ANTARKTİKA VE ARKTİKA’DAKİ EMELLER

Soğuk Savaş sırasında, büyük güçler Antarktika Antlaşması’nı imzalayarak kıtadaki toprak iddialarını bir kenara bıraksa da bu düzenleme artık çözülmeye başlıyor. ABD’nin açık isteğine karşılık Çin ve Rusya da Antarktika’daki çıkarlarını ulusal güvenlik stratejilerine dahil ettiler. Büyük güçlerin bu yönelimine karşı Arjantin ve Şili de toprak iddialarını dillendirerek yanıt verdi. İsrail’in Filistin ve de Suriye’deki gaspları toprak işgallerinin en çarpıcı olanı. İsrail’in yayılmacılığı Güney Lübnan’a da sirayet edebilir. Orta ve Batı Afrika’daki toprak anlaşmazlıkları, çok uluslu şirketlerin büyük ölçekli arazi edinme girişimleri hepsi bu alandaki emellerin açı bir dışa vurumu. Ruanda destekli M23 hareketinin mineral zengini Kongo Demokratik Cumhuriyeti’nin doğusundaki “işgali”nde Ruanda’nın bu ülkedeki değerli minerallere yönelik hamlesinin etkisi var.

Özetle kaynaklar eridikçe, kapitalizmin kriz dinamikleri derinleştikçe emperyalist saldırganlık kendisini daha şiddetli şekillerde gösterecektir. Rekabet, büyük güçlerin yeni topraklar edinme çabalarını körükleyecektir. Grönland’da, Orta Afrika’da, Kuzey Amerika’da, Hint-Pasifik’te yeni toprak çatışmaları an meselesi.

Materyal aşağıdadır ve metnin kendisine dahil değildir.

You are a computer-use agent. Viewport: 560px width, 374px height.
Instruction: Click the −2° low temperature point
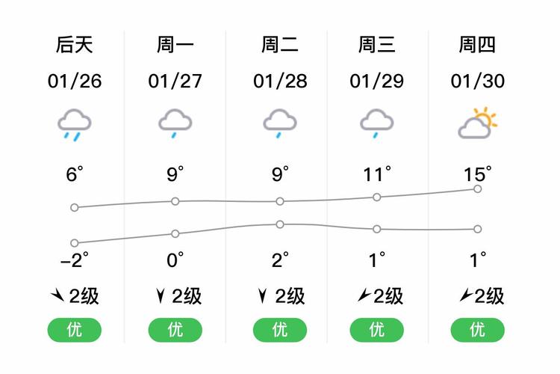pos(74,243)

Büyük güç rekabeti kızıştıkça üçüncü dünya savaşı söylemlerinin bu kadar yoğunlaşması tesadüf değil. “Kurallara dayalı uluslararası düzen”in yok edildiği 21’inci yüzyılın bu evresinde kendilerine yeni topraklar arayan emperyalist merkezler, onu elde etmek için güç kullanmaktan çekinmeyebilirler. Paylaşım rekabeti şiddetlenirken toprak yarışı daha yeni başlıyor.